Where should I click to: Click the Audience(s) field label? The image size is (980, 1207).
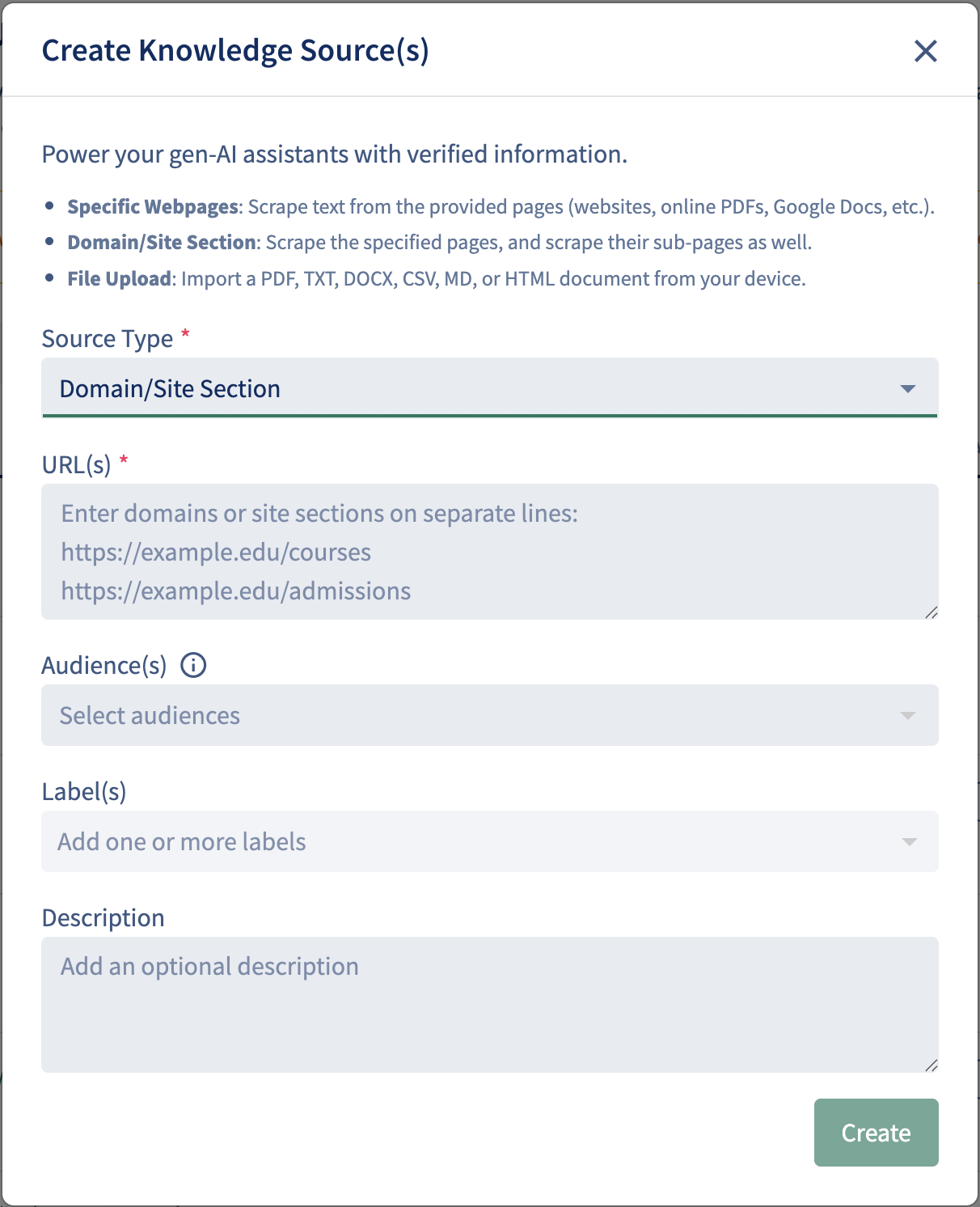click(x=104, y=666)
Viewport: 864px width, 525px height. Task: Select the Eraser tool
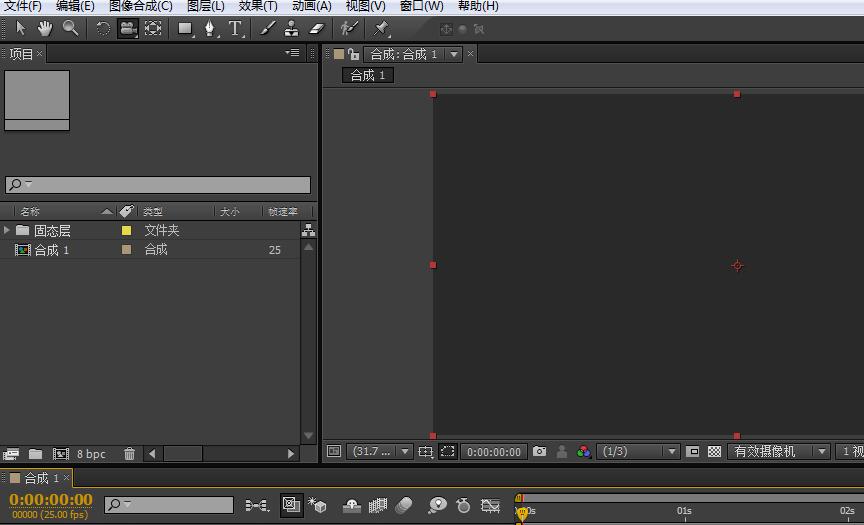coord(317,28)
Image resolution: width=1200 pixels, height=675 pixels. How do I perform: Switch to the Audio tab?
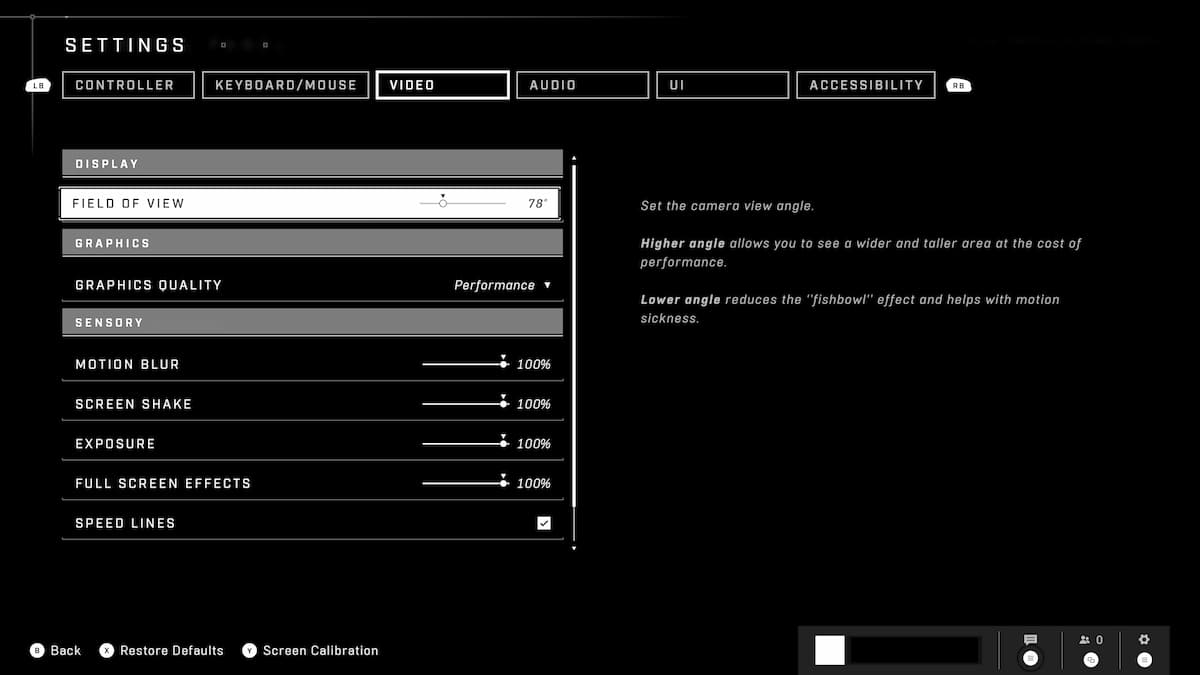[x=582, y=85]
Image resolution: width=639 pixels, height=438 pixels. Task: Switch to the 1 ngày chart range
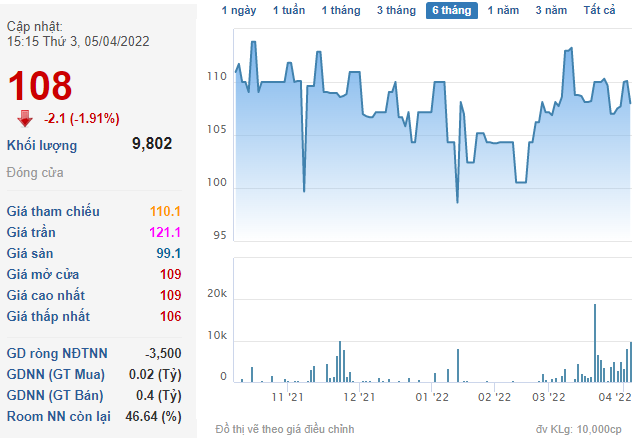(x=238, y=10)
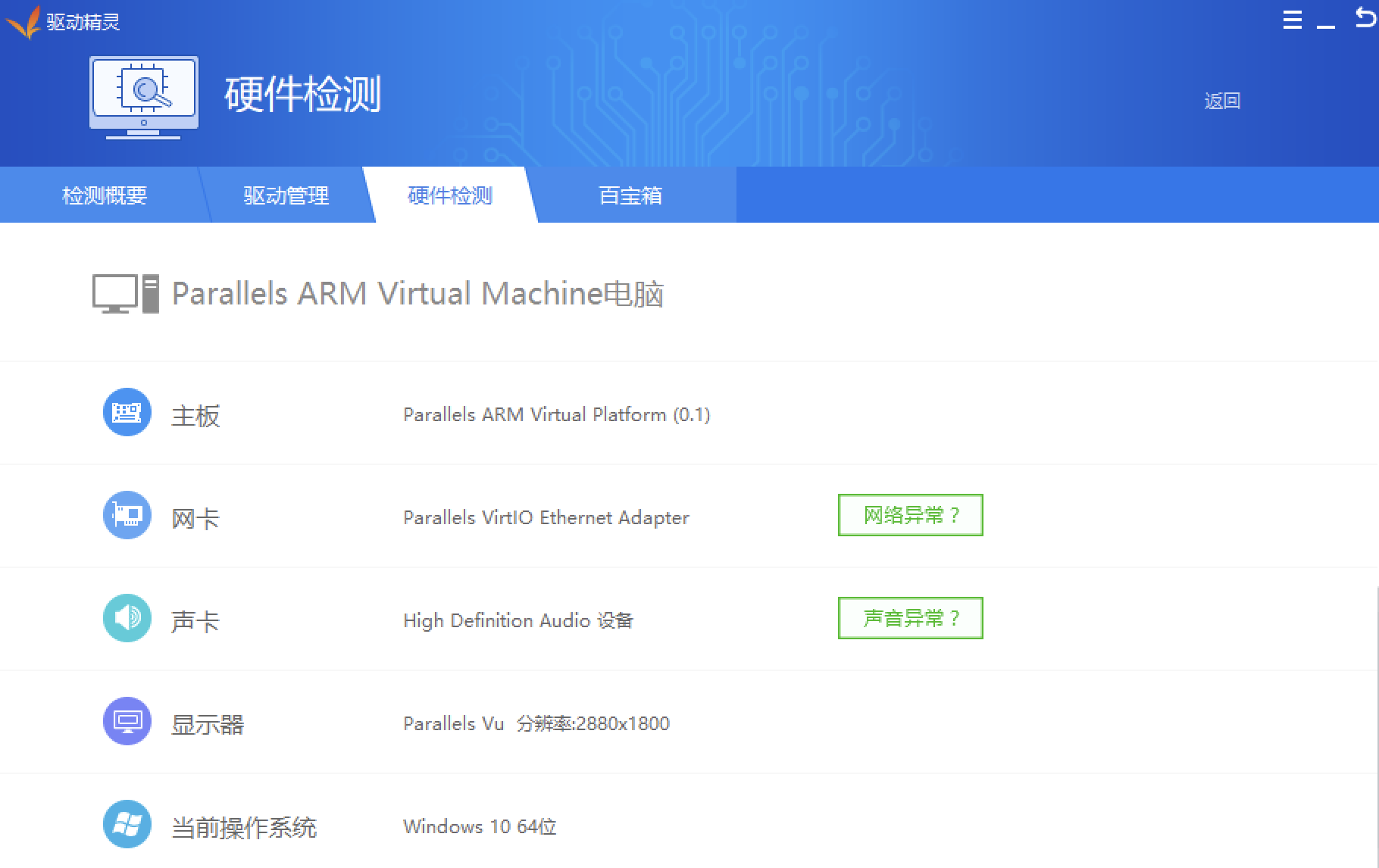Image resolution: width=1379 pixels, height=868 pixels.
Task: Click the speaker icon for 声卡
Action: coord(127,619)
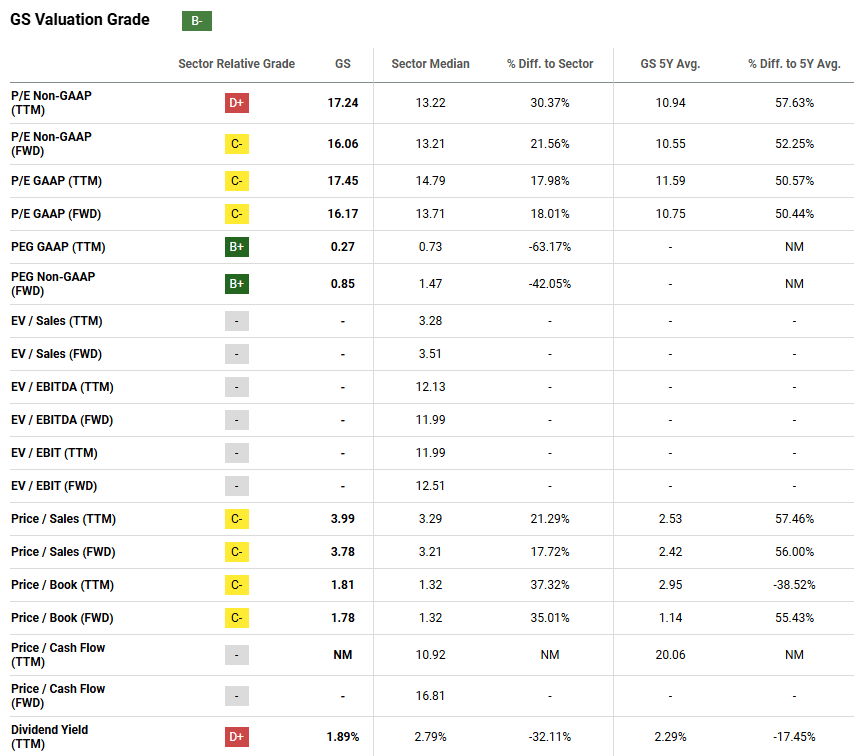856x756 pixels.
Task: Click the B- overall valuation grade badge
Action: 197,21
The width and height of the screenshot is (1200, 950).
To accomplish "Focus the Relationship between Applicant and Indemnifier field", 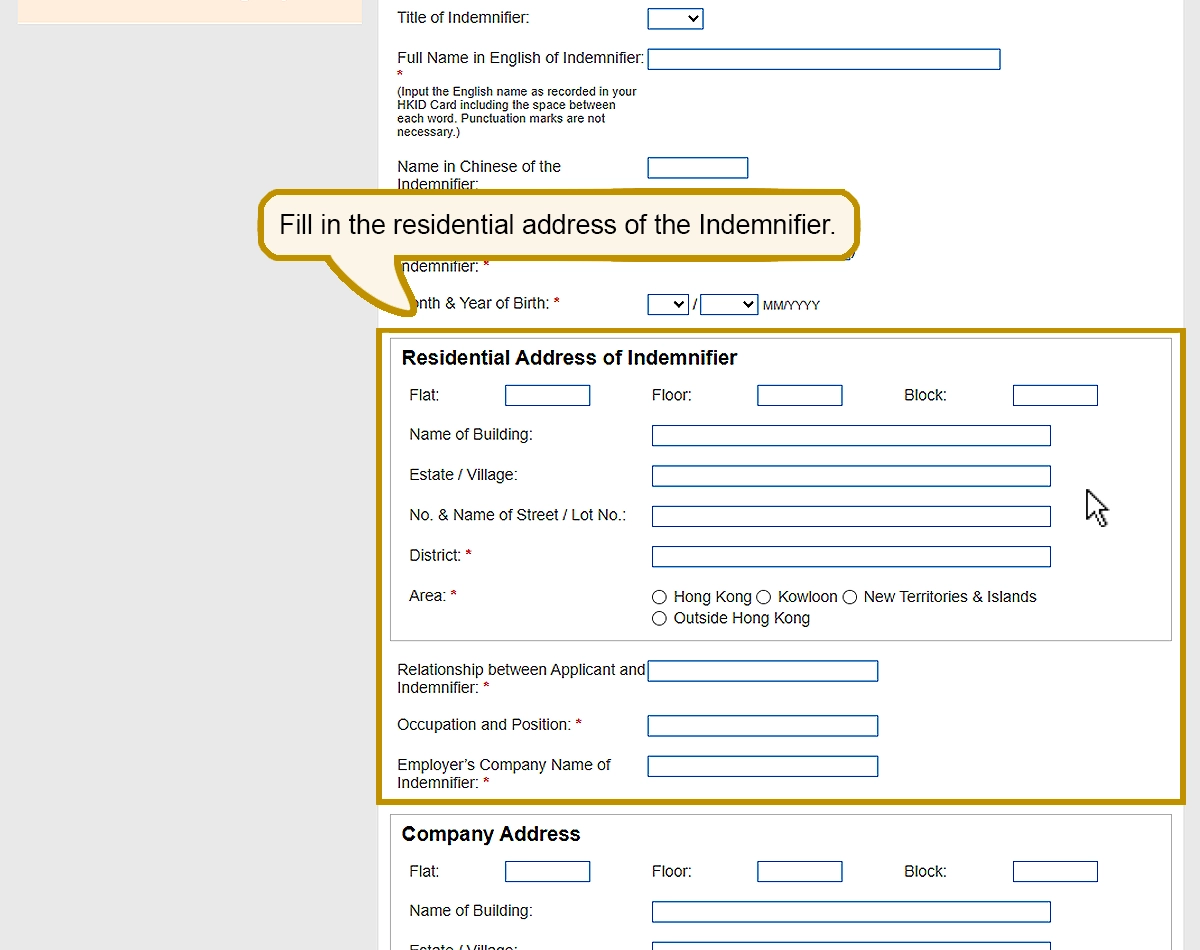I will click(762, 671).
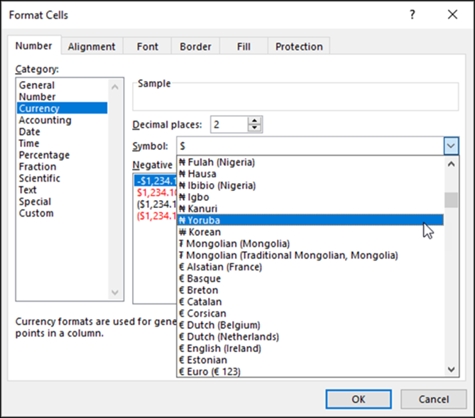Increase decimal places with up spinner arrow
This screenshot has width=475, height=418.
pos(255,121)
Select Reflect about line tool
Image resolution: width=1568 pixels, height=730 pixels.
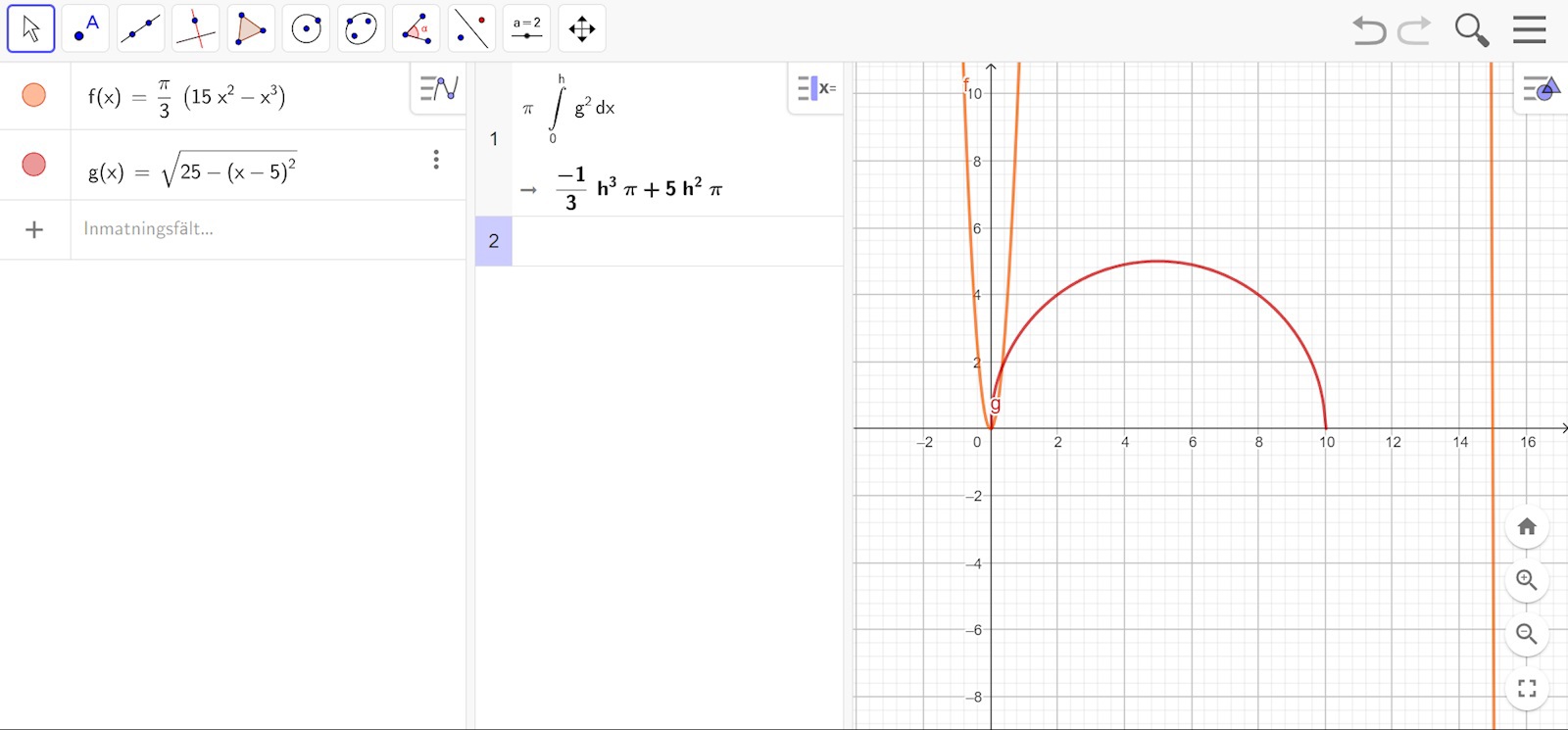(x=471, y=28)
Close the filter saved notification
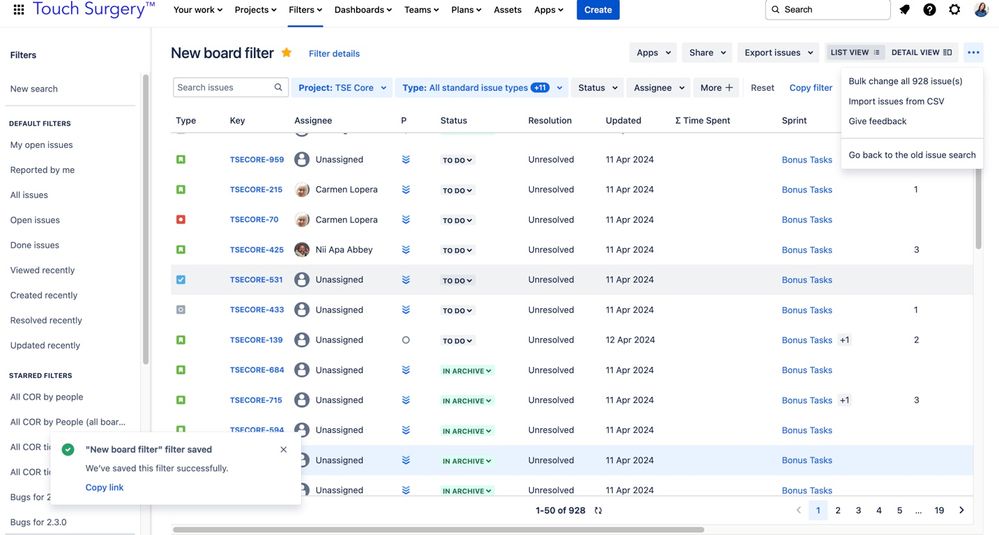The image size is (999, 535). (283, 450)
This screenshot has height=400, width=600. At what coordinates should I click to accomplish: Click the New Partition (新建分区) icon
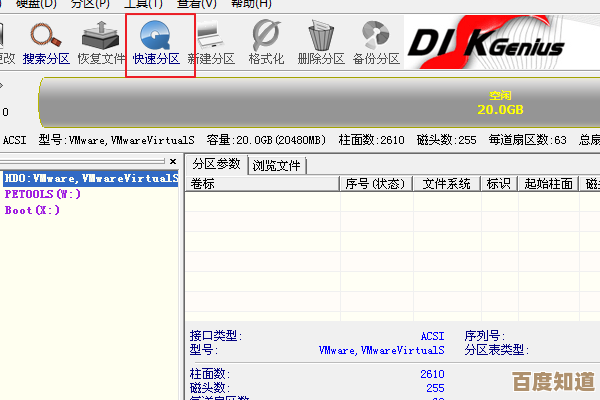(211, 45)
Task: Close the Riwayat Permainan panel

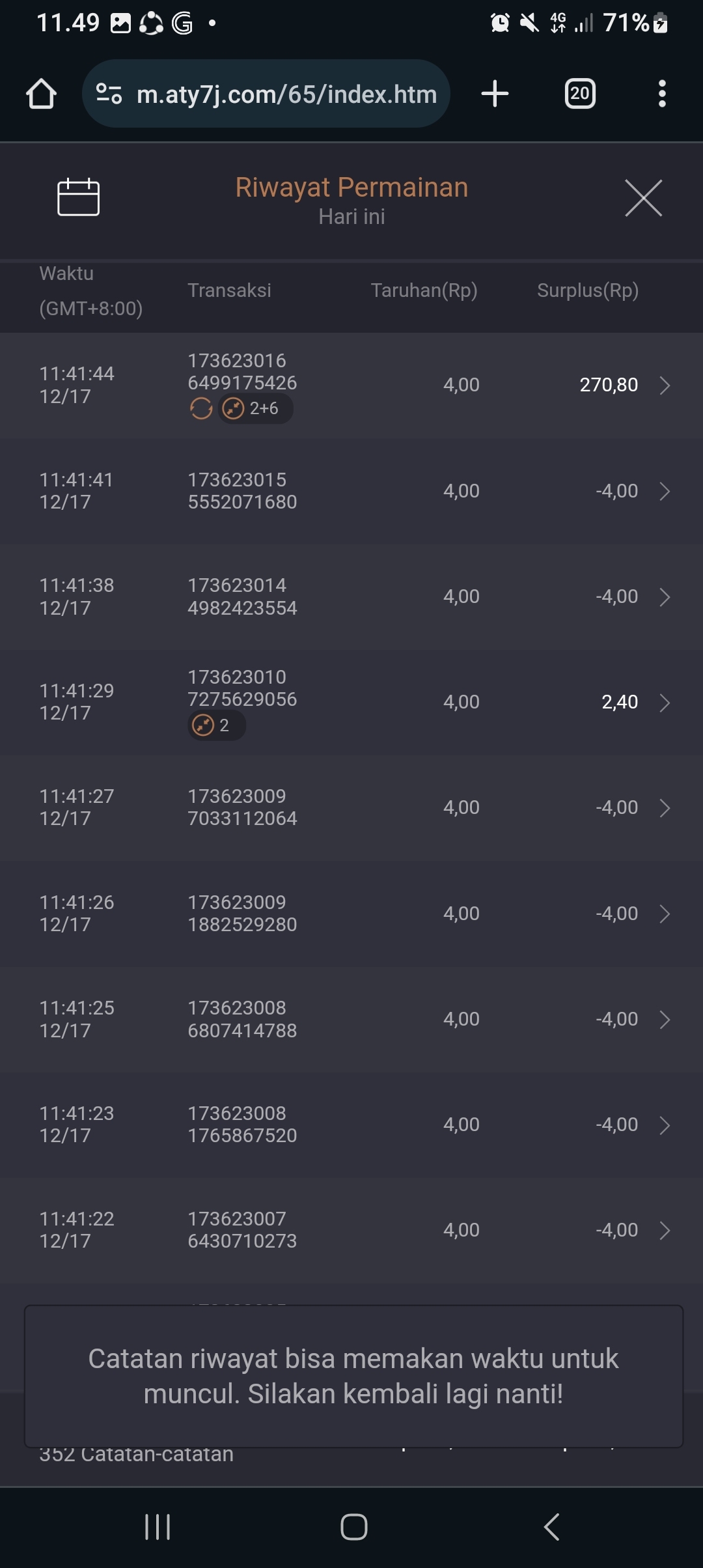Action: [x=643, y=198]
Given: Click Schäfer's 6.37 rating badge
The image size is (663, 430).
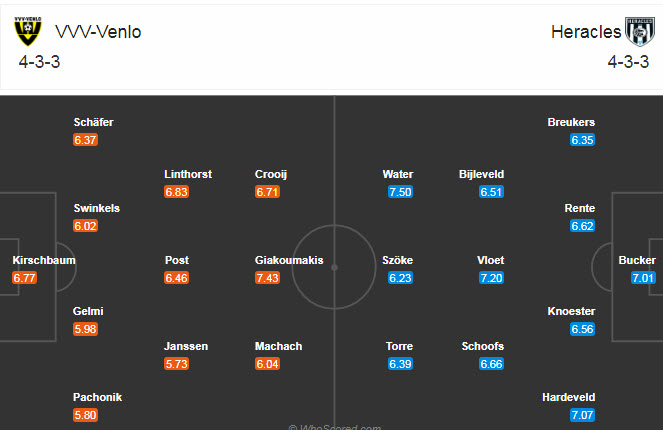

────────────────

Repeat the lines of the records verbatim, starting at the line containing "Task: Close the Riwayat Permainan panel" and stopping after the final line. Images stay out.

Task: Close the Riwayat Permainan panel

Action: [x=643, y=198]
Given: Click Schäfer's 6.37 rating badge
The image size is (663, 430).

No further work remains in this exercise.